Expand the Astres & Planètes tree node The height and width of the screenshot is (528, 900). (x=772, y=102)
...
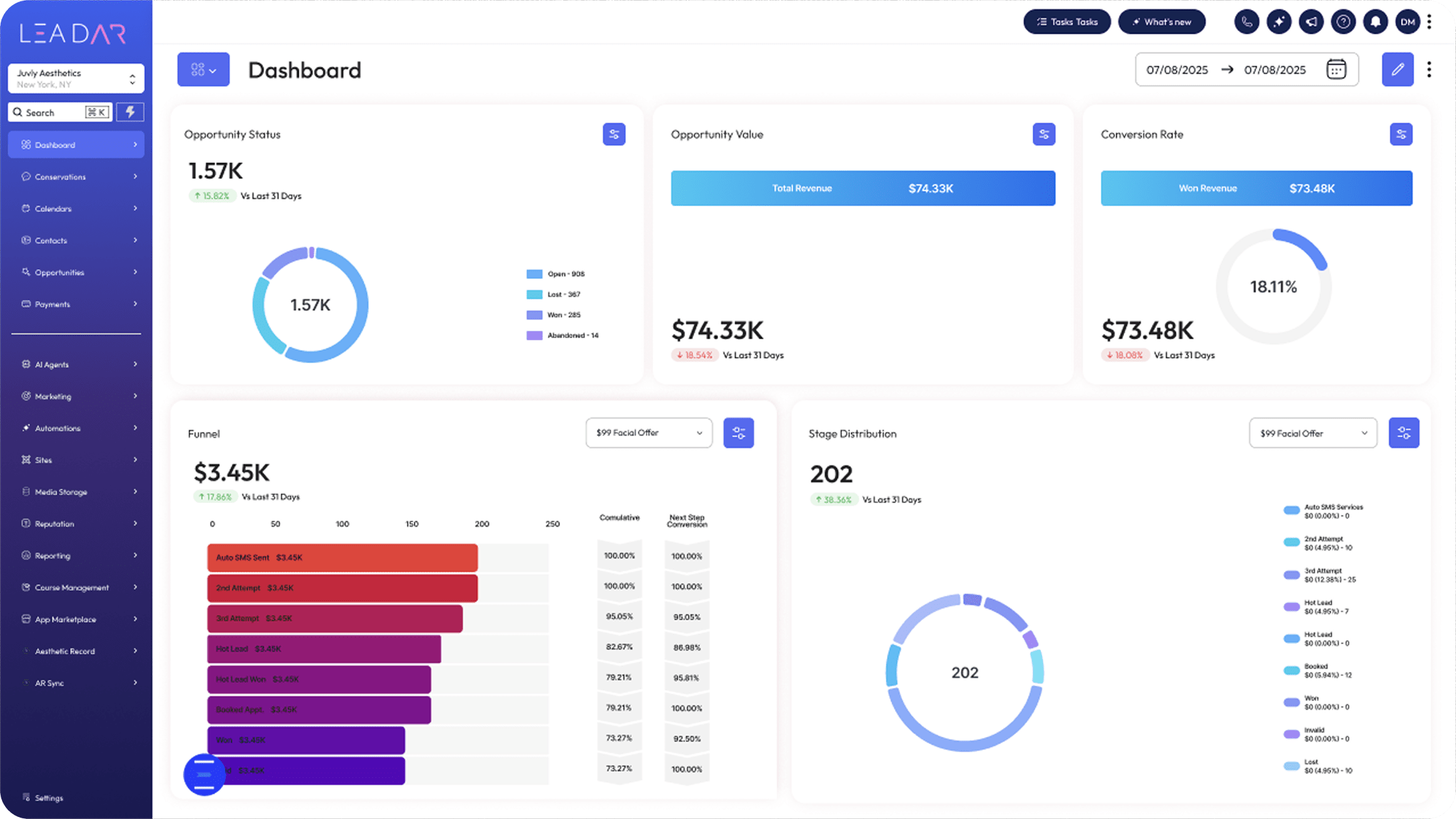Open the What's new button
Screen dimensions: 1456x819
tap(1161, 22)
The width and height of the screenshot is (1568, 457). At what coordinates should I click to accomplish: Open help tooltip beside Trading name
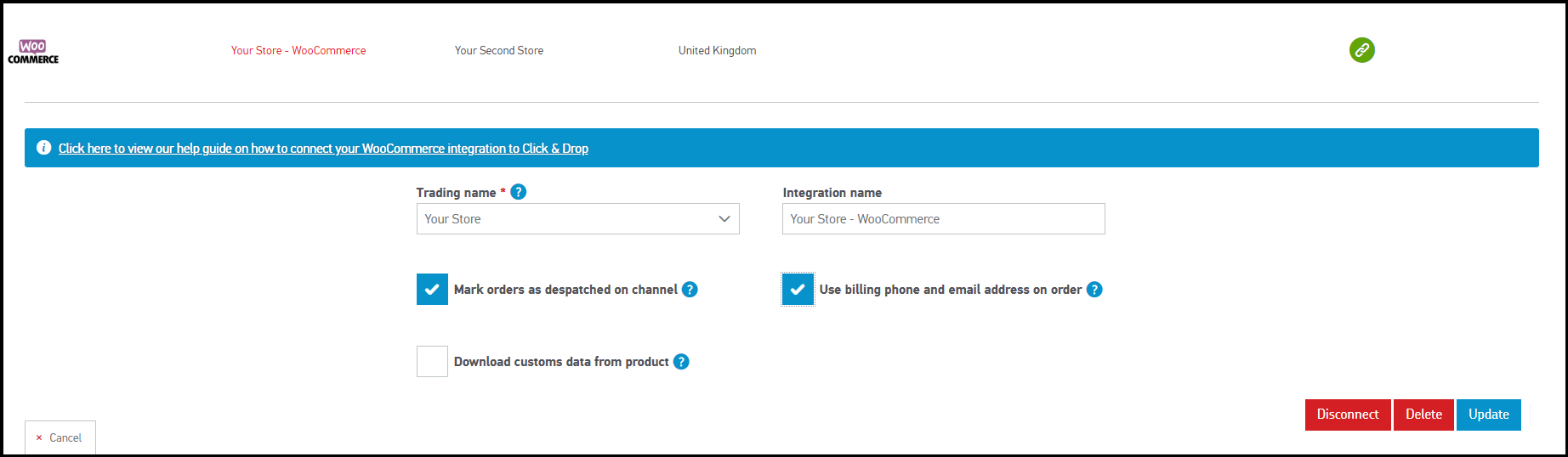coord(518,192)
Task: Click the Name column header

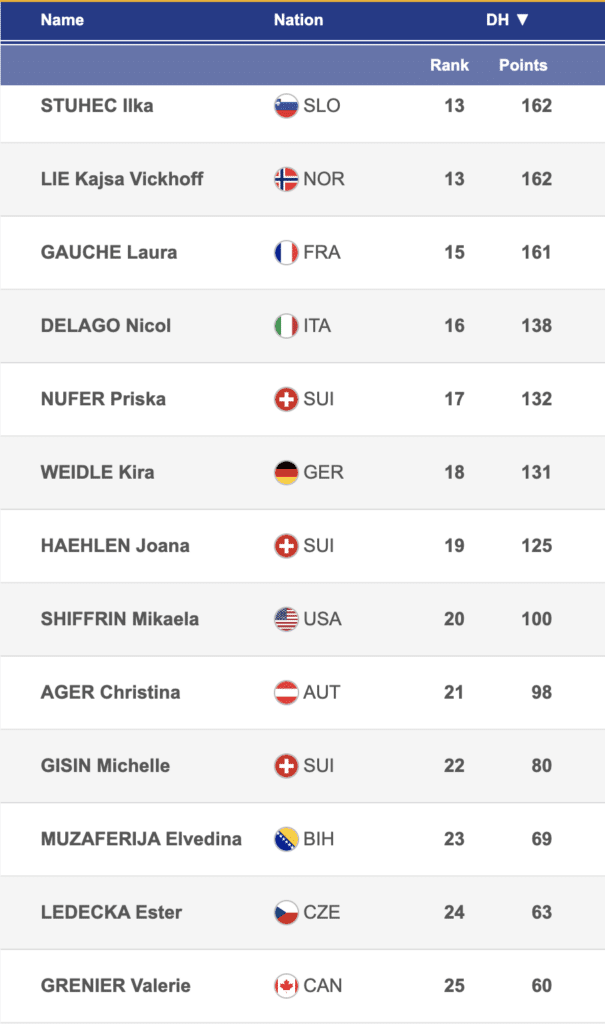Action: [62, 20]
...
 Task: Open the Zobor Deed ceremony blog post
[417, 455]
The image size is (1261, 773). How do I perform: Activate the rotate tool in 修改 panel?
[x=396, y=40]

Task brief: Put the lines starting at the one containing "The image size" and ending at the one containing "[x=396, y=40]" into a Markdown table with the columns Row and Line, numbering each row and leaving out blank lines.

Result of this exercise:
| Row | Line |
|---|---|
| 1 | The image size is (1261, 773). How do I perform: Activate the rotate tool in 修改 panel? |
| 2 | [x=396, y=40] |